Brief
An exact copy of the records is required, minus the pictures they hold.

Material to process
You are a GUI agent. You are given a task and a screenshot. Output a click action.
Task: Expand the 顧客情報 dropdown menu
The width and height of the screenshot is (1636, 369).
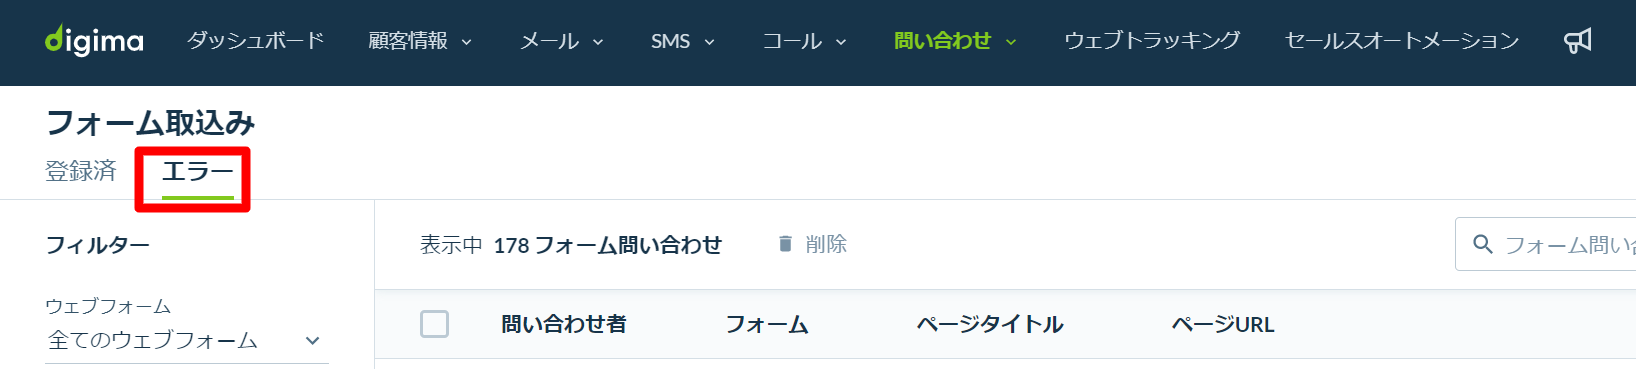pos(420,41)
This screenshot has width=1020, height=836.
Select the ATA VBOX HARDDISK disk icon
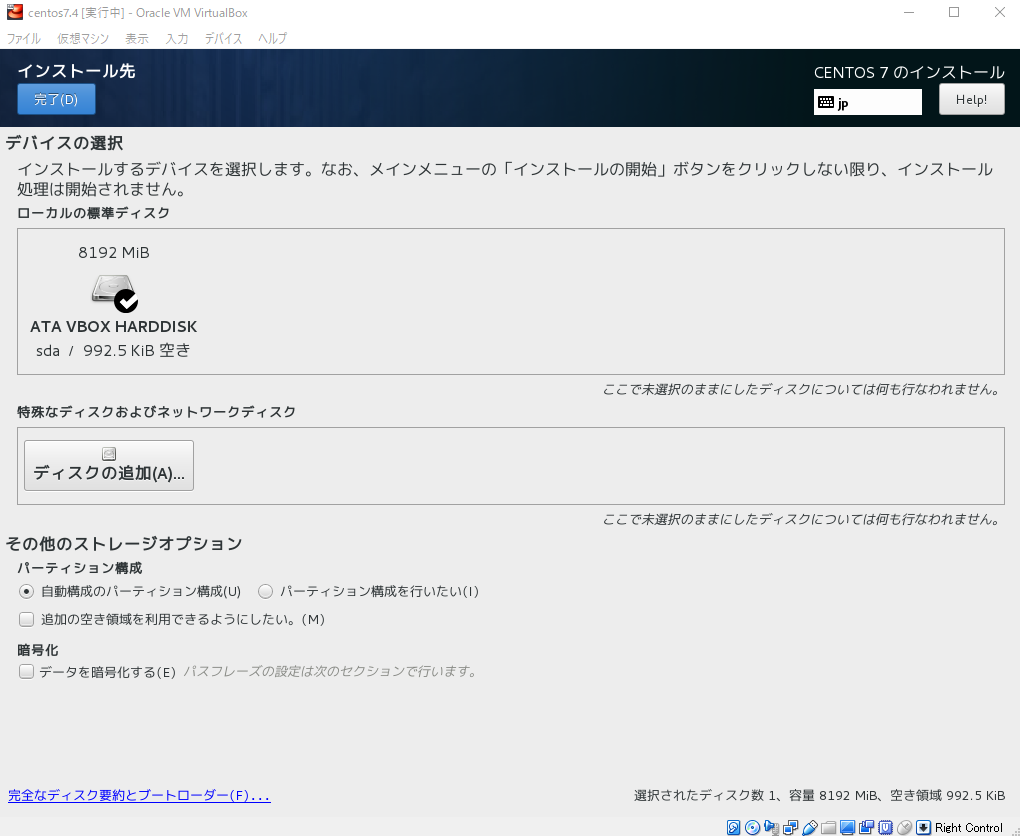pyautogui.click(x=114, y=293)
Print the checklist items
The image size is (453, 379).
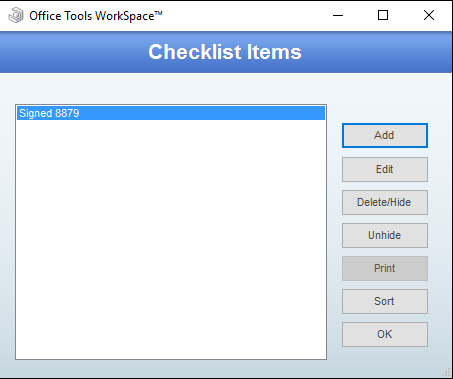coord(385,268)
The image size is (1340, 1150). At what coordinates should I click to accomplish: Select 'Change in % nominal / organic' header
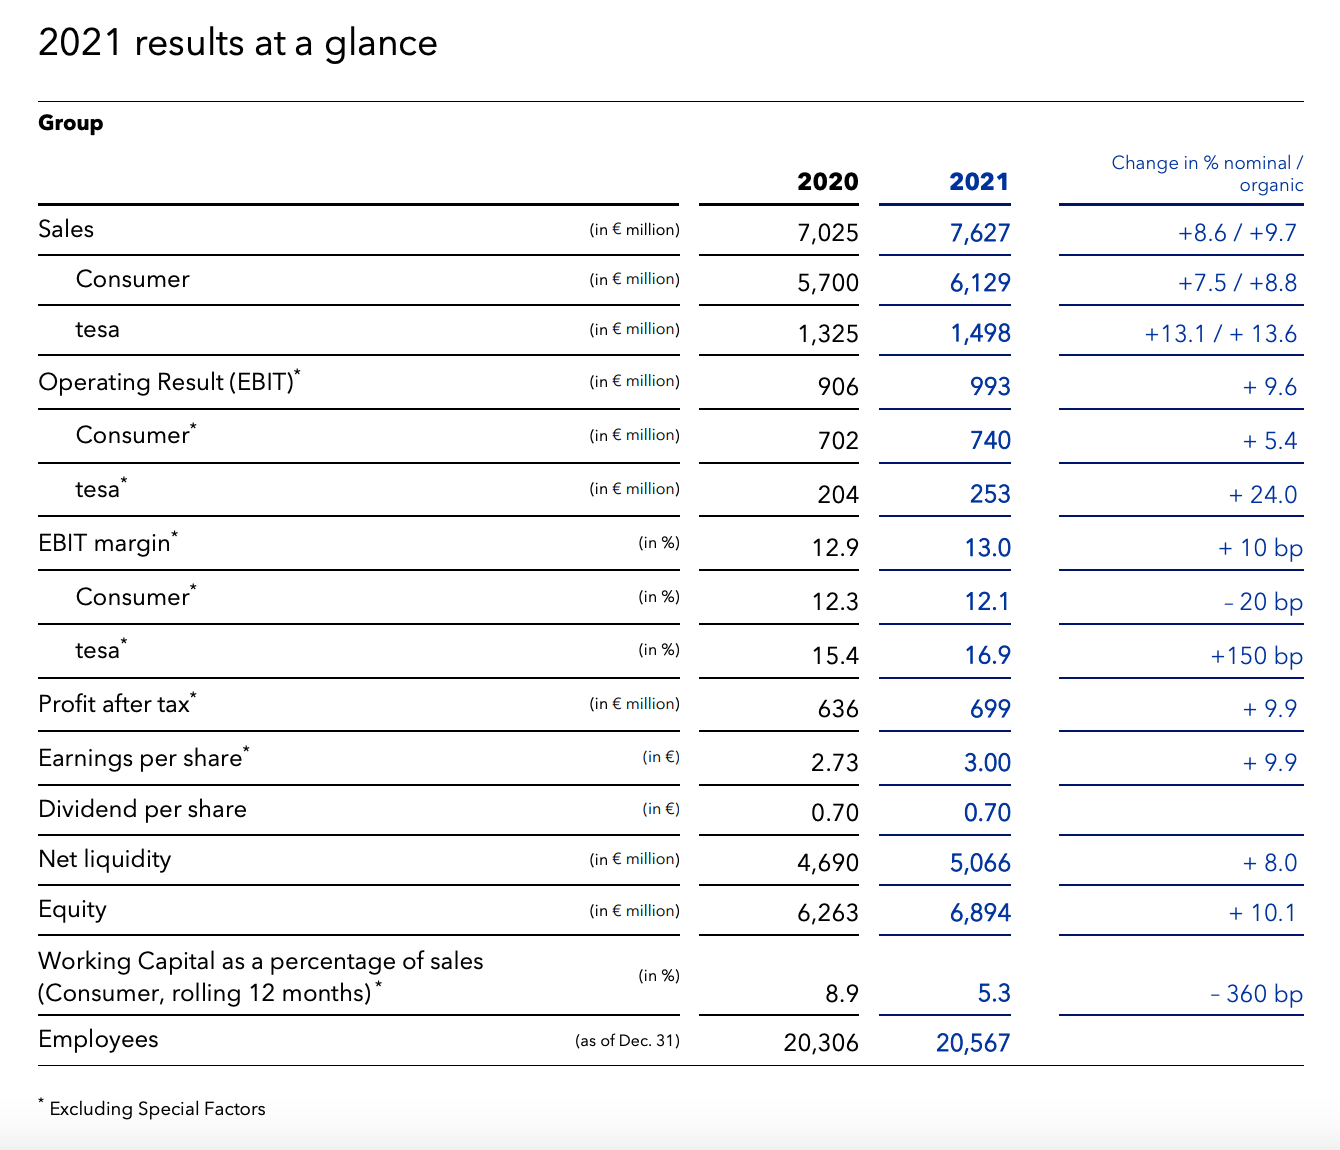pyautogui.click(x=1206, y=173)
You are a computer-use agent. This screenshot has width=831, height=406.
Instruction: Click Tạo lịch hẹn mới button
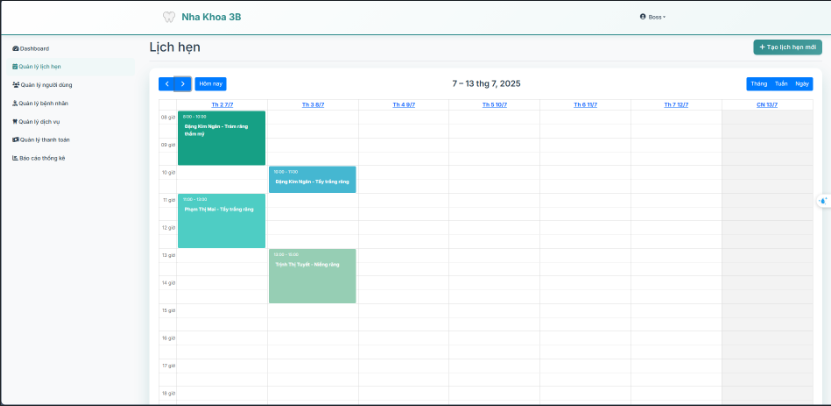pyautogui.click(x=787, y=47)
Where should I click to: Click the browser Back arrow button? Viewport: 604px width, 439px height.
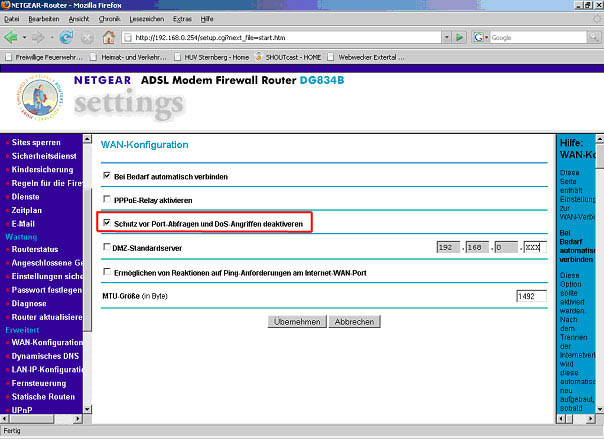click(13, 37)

Your response
You are a GUI agent. You are given a task and a screenshot. Output a click action.
Task: Expand the 顧客情報 dropdown menu
The width and height of the screenshot is (1636, 369).
pos(420,41)
This screenshot has width=1020, height=836.
Select the ATA VBOX HARDDISK disk icon
pyautogui.click(x=114, y=293)
Print the checklist items
The image size is (453, 379).
coord(385,268)
The image size is (1340, 1150). At what coordinates should I click to accomplish: Select 'Change in % nominal / organic' header
pyautogui.click(x=1206, y=173)
You are a computer-use agent. This screenshot has width=831, height=406.
Instruction: Click Tạo lịch hẹn mới button
pyautogui.click(x=787, y=47)
Where should I click to: Click the browser Back arrow button? Viewport: 604px width, 439px height.
click(13, 37)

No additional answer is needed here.